On March 4, 1908, a fire erupted at Lakeview Elementary School in Collinwood, Ohio. Among the frightened students was 9-year-old Niles Thompson, who, in a desperate attempt to escape the flames, lept from a second-story window. Recovering from his fall, Niles frantically searched the stream of fleeing students for his little brother, Thomas. Unable to find him, Niles ran back into the burning building.
The two Thompson brothers died, along with 170 other children. Nineteen were so badly burned that their bodies could not be identified.
These deaths were preventable. As a result of regulations prompted by the Lakeview fire, along with several other conflagrations, building materials are now fire-resistant, and most schools are equipped with smoke alarms, sprinklers, and extinguishers. These regulations make schools incredibly safe — so safe that fire drills might be overkill. Is it time to start dialing back?
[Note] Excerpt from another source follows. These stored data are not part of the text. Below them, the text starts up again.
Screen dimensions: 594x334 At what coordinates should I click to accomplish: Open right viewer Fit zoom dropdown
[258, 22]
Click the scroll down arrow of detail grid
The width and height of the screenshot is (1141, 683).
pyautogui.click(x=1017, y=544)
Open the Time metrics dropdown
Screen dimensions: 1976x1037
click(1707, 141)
Joseph Millan, Fire Life Safety Director at my high school, Avenues, thinks so. He calls them “obsolete,” noting that new technology and building materials make fires small and response times fast. “No one really has caught up with that.”
While the image of Niles Thompson is hard to shake, we need to analyze the situation logically. New York schools are legally required to have eight evacuation drills a year. I found that these drills take roughly 30 minutes, not including the time it takes to refocus afterward. Collectively, New York’s 2.4 million K-12 students will spend 9.6 million hours a year doing fire drills instead of learning. That’s 14 lifetimes!
Students aren’t the only ones paying a price. At $35,000 a year per student — or $28 an hour — drills cost taxpayers $268 million a year. The national cost is in the billions.
But at least they’re saving lives. Right?
No.
Using National Fire Incident Reporting System data, I found that the annual likelihood of a school building fire during school hours is 1 in 5,000 (excluding confined fires that can be extinguished without the fire department).
Even in the rare event that a fire happens, they’re not particularly dangerous: the death rate is so low that FEMA rounds it to zero. For the few deaths that do happen, evacuation speed is not always a factor. A recent casualty was a student who self-immolated.
Maybe it’s not the fires that are dangerous, but people? Conventional wisdom suggests that emergencies cause mass panic, leading to deadly stampedes. Conventional wisdom is wrong. Research reveals that in emergency situations, people tend to remain calm and help each other because the victims’ focus shifts from “me” to “us.” During 9/11, people walked down the stairs in single file and held the door open for each other. Crowds are more dangerous when the stakes are superficial, for instance, rushing into a Best Buy on Black Friday.
Fires are not a material risk, and neither are the crowds fleeing them. However, our attempt to solve this non-issue has significant financial and educational costs.
The U.K. has more school fires per capita, thanks to arsonists, and yet schools are required to have just one drill annually. Despite this, zero U.K. children died in nonresidential building fires last year. The mechanics of an evacuation just aren’t that complicated. You proceed to the nearest exit and walk down in a quick but orderly fashion. It doesn’t take eight drills. If New York State adopted the U.K. approach, it would save $234 million with no safety impact. Mandating eight fire drills a year is like requiring people to wear helmets on the sidewalk.
Everyone would like to be in a world where their neighbors and children feel empowered to handle an emergency, but this isn’t the emergency we should prepare for. According to the CDC, teens are 700 times more likely to die of an overdose than a school fire, yet most kids in my health class don’t know how to administer naloxone, do CPR, or treat alcohol poisoning.
Because we learn about safety through scary anecdotes rather than data, our fears have little to do with reality. Students should learn to ground their perception of risk in facts. The time we currently allocate to fire drills offers an opportunity for a Data-Driven Fatality Prevention Crash Course, or DDFPCC, for sort-of short. Niles Thompson died 116 years ago. There are real dangers to address; it’s time to move on from the pretend ones.
Kemble-Curry is a senior at Avenues school in Manhattan.